Ma le scuole cattoliche non sono già paritarie?
«Non è parità se non c’è una parità economica. Noi non siamo contro la scuola di Stato, sia
chiaro, ma vogliamo salvare la scuola dallo statalismo, dal monopolio dell’istituzione. In difesa
della libertà d’insegnamento si sono schierati prima di noi illustri pensatori da Tocqueville al
cattolico Rosmini, ai laici Stuart Mill, Russell o, quelli più vicini a noi, Friedman, Einaudi e
perfino Gramsci che scrisse "la libertà nella scuola è possibile solo se la scuola è indipendente
dal controllo dello Stato". Su tutti valga il monito di Luigi Sturzo per il quale "finché in Italia la
scuola non sarà libera, neppure gli italiani saranno liberi».
Quanto "pesa" la scuola privata allo Stato?
«Il governo Renzi vuole creare la "buona scuola" noi invece lanciamo il "buono-scuola". È la
soluzione contro i mali sia della scuola statale che di quella paritaria. Introduce il principio di
competizione che anima la vita della società democratica e la libera economia. Il contributo
pubblico alla scuola paritaria viene visto come un furto. In realtà non è che una miseria
rispetto ai contributi elargiti alle scuole non statali da altri paesi europei come Francia, Belgio,
Irlanda, Germania, Spagna o Inghilterra. Da noi il costo medio allo Stato per ogni alunno della
scuola statale è 5.246,60 euro all’anno, per l’alunno della scuola paritaria è 481,40 euro. Le
scuole paritarie in un anno, hanno fatto risparmiare allo Stato cinque miliardi di euro. In dieci
anni la scuola paritaria ha fatto risparmiare allo Stato dunque 50 miliardi di euro».

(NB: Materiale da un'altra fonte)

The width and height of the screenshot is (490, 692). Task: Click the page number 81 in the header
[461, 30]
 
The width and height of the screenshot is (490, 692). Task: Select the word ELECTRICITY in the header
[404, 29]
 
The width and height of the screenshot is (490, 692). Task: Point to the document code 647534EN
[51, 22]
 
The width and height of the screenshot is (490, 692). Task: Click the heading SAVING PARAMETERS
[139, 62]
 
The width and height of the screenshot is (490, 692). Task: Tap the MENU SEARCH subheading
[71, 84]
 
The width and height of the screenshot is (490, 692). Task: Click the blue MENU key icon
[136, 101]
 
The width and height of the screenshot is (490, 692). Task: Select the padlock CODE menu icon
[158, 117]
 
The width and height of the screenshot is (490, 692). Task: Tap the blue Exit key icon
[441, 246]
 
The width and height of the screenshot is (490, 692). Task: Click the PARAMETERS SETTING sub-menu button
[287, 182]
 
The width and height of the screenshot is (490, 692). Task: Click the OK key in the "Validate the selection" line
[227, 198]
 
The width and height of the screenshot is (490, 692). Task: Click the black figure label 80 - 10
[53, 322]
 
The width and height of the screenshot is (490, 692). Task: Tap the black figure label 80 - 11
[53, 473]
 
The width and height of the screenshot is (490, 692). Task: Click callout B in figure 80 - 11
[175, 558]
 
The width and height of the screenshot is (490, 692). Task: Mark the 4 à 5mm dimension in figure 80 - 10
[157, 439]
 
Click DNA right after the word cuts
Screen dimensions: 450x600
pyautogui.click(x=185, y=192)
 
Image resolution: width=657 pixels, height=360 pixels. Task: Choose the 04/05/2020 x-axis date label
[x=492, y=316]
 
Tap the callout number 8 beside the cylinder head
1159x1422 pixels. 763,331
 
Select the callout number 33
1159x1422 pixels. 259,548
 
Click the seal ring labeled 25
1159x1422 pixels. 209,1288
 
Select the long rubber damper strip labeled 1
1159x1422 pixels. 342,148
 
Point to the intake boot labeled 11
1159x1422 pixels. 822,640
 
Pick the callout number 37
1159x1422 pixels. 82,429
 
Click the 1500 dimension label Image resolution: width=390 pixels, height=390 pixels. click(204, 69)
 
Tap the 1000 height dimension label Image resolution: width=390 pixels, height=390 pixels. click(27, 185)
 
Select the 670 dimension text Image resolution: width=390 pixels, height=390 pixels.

Perché voi dite che il genitore di un alunno della scuola paritaria paga due volte?
«Sotto forma di tasse statali e di rette scolastiche. Con il buono-scuola, invece ci sarebbe una
ridistribuzione più equa delle risorse e le scuole partirebbero in parità. La competizione, quale
procedimento di scoperta del meglio, farebbe del bene alla scuola statale, sarebbe un’alta
forma di collaborazione. Lo statalismo ha sottratto l’istruzione al controllo salutare della
concorrenza comportando uno scadimento del servizio e l’incremento dei costi. Non è libero
un Paese dove una famiglia che iscrive il figlio a una scuola paritaria debba pagare per questa
sua scelta di libertà. Discriminando le scuole si impedisce agli studenti meno abbienti la libertà
di scegliere».
Dunque più spazio alla scuola privata su un piano di totale parità?
«Certo! Non è liberale quel Paese dove bisogna conquistarsi un pezzo di libertà».